Tea gets a quality infusion and becomes a fashionable trend

IF you believe the trend hunters, tea has been on the cusp of being the hot, fashionable beverage for years.

But in most cafes and restaurants tea remains the indifferent teabag infused in water heated to a random temperature.

In short, you are better dunking a bag in a cup of boiling water at home.

But now specialty teas from single-origin farmers are receiving an unexpected boost from baristas who care about coffee and its origins.

Nathan Wakeford, managing director of Somage Fine Foods, found his affinity with tea in 2005 when he was involved in barista championships.

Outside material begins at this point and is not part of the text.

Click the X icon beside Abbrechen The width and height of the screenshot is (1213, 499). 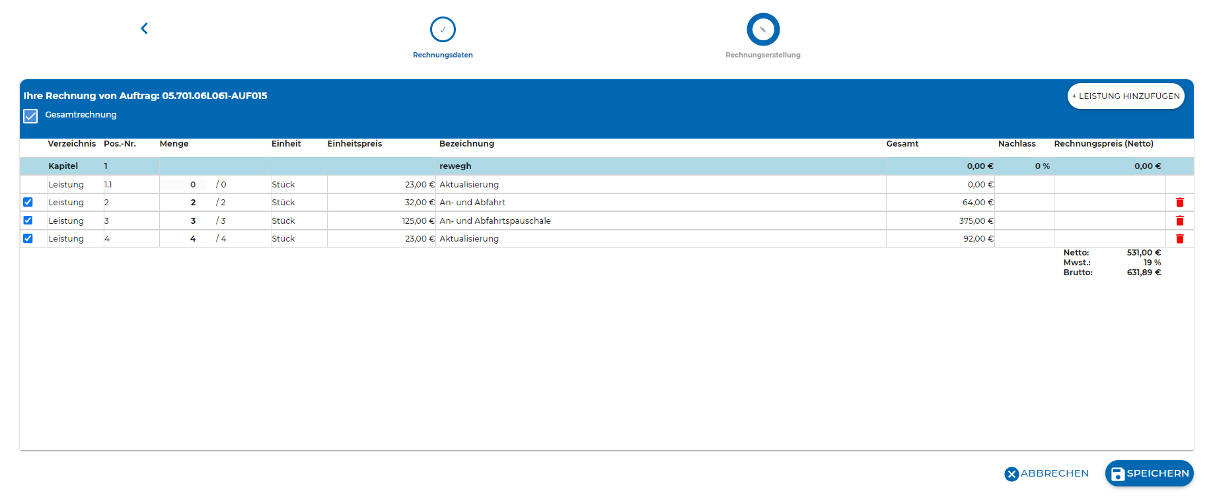(1011, 474)
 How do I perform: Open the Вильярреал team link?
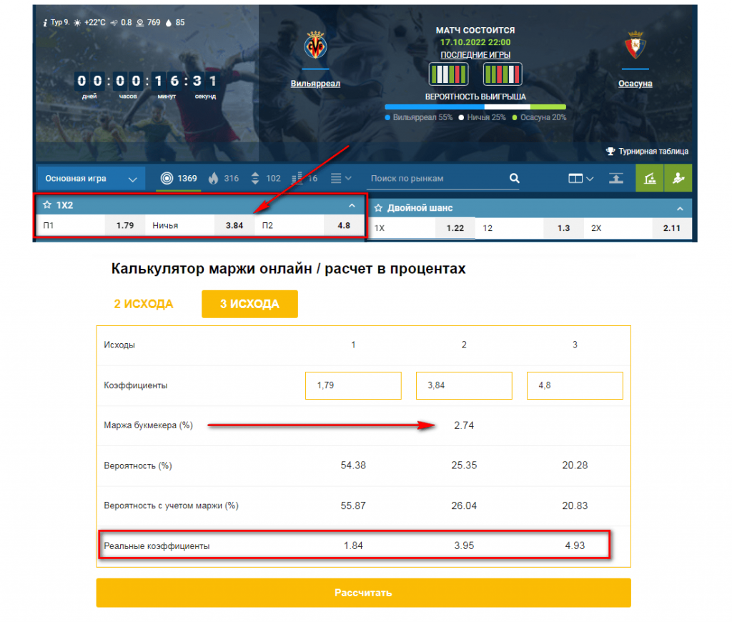coord(315,84)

And he knew all the top baristas, having found himself running the Victorian chapter of the Australian Specialty Coffee Association.

But he was a coffee salesman and realised that if he was to go into business he couldn’t compete in the over-crowded coffee market. Instead of going head-on, Wakeford and business partner Ben Kelly devised a plan to sell other beverages instead.

Somage first started selling imported chai tea and drinking chocolate and three years ago introduced its Chamellia range of quality teas.

The company’s latest step is to introduce a Chamellia Reserve range from single-origin tea estates and market the teas to the 600 or so cafes and restaurants through which they distribute. The main focus is on those that understand and buy into the idea of coffee sourced from single-origin estates and the world’s best growers.

“It really resonated with me with me that I needed to find the world’s best producers,” Wakeford says. And with that in mind he started building on the business models built by organic fair-trade single-origin estate tea distributors such as Rishi and Adagio teas in the US (a parallel to Australian coffee roasters that have build on the model of roaster and retailer Stumptown from Portland, Oregon).

Single-origin tea gardens are not a new concept and some gardens have been around for hundreds of years. According to David Thompson, who founded tea company Larsen & Thompson in 1992, the Germans were the prime movers in the marketing of tea by origin, garden name and invoice number (tea batch) in the 1940s and 50s.

But what most consumers see are the commodity teas sold in supermarkets. The big tea companies blend to a price, meaning that often the quality doesn’t shine through, particularly with a recent 25per cent increase in tea prices.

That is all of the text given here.